[Opening Exercise text section]
Practical Proverbial, from Hebrews, 14 November 2017

Jesus Christ is the same yesterday and today and forever.  Hebrews 13, verse 8.

You know it’s true:  you might as well just say “amen” now (which actually means “this is most certainly true”).   Verse 8 is one of the foundation verses of the entire Bible.   It’s the explanation, motivation, and reason for everything.   There’s a Maren Morris song that mentions old time country music as “my church.”  It’s explains life; it’s always great; it’s always the same; it’s always there to uplift a sad soul.  I agree with some of that; “can I get an amen?”

Here’s something that merits an amen whether Maren sings about it or not:  Jesus our Savior is the same person He was yesterday as He is today as He will be tomorrow.  Can I get a hallelujah?

Wrap your noodle around this truth.  When everything around you is changing (and the only constant in this crazy world is change), Jesus is.  The great I AM is.  As you feel like your feeling careen around like a pinball, Jesus is the same.   The same Jesus who talked one on one with John, Peter, and even Judas Iscariot is the same Jesus who speaks to your heart today.  In science, gravity and time are constants.   Everything else changes, and you can even vary the effects of both time and gravity even though they are standards.  Yet Jesus is the same.  He is the same no matter the temperature, the time of year, or the phase of the moon.  Yet Christ is more than science; indeed, He invented it, inspired it.   Christ is beyond our science, and beyond our puny religion.  Jesus is the same whether you’re a Baptist, a Hindu, a Shiite (or Sunni or Wahabi) Muslim, or a card carrying atheist vegan who loves Crossfit.   He’s the same Savior we think about when we sing “Jesus Loves Me” as little children or “The Old Rugged Cross” as old people.
[Closing Exercise text section]
[Opening Supplied data section]
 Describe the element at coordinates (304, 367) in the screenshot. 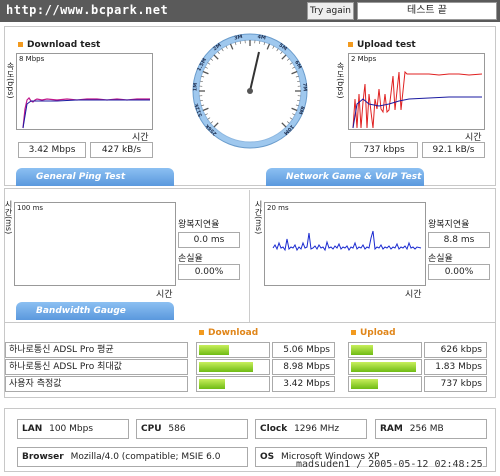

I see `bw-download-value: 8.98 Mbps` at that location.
[Closing Supplied data section]
[Opening Supplied data section]
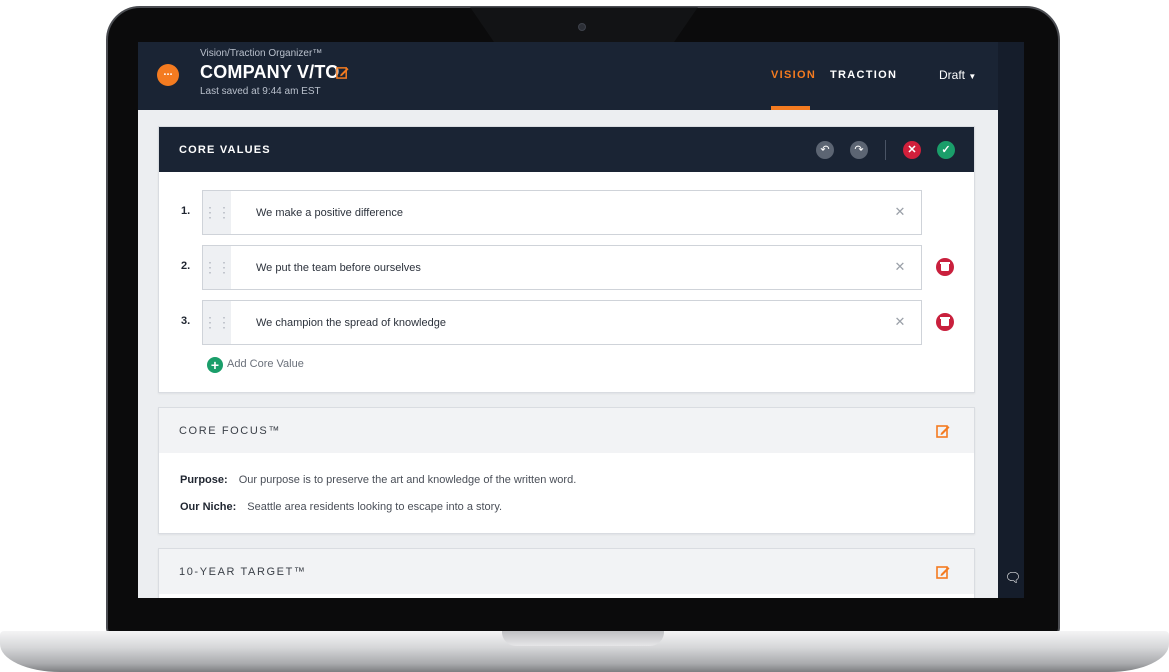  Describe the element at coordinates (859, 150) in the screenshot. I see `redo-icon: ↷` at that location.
[Closing Supplied data section]
Pick up the reflection on Hebrews 13:8 after its final sentence and carry it forward in the same voice.

Consider, too, that this statement comes at the end of the exhortations where the writer has given us concluding thoughts.   He wants us to remember that, no matter what advice we give, the founder of all advice is Christ.   The source of all wisdom is Christ.   The reason for all we know is Jesus.   And when the world gets sideways as it always does, Jesus is still there just as He always was/is/will be.  Maybe the Doobie Brothers summed it up:   “I don’t care what they may say.   I don’t care what they may do.   Jesus is just alright (oh yeah).”

He’s just alright.  He’s just in time.   You can count on Him.  We should sing about that.   Can I get an amen?

I have a friend who is going through a particularly rough time right now.   He just left one job, and his family situation is all in turmoil.   My friend has always been plagued by darkness and has become one of the more hopeless people I know.   No faith, no grounding, he’s lost his way and is miserable.   Some of it is circumstances beyond his control; some environment; some the past; and some of it is his chickens coming home to roost.  Just last night we were talking about his having no identity, and I asked him to call me when he’s ready to seek it.  To call me because there’s really only one place to find your lasting identity.   It’s at the cross.   It’s there and only there that we can lay down our weapons, our guilt, our fears, and our pride and be renewed in both spirit and mind.

It’s because the Jesus we find on the cross is the same Jesus who walked on water is the same Jesus in the Word is the same Jesus listening to our prayers today is the same Jesus who loves children is the same Jesus who will judge the world.  He’s the same God no matter what.   When my friend sees his world collapsing around him and he feels bereft of all that’s good, by going to the cross and meeting the same Jesus there, he can begin again and move in a different direction.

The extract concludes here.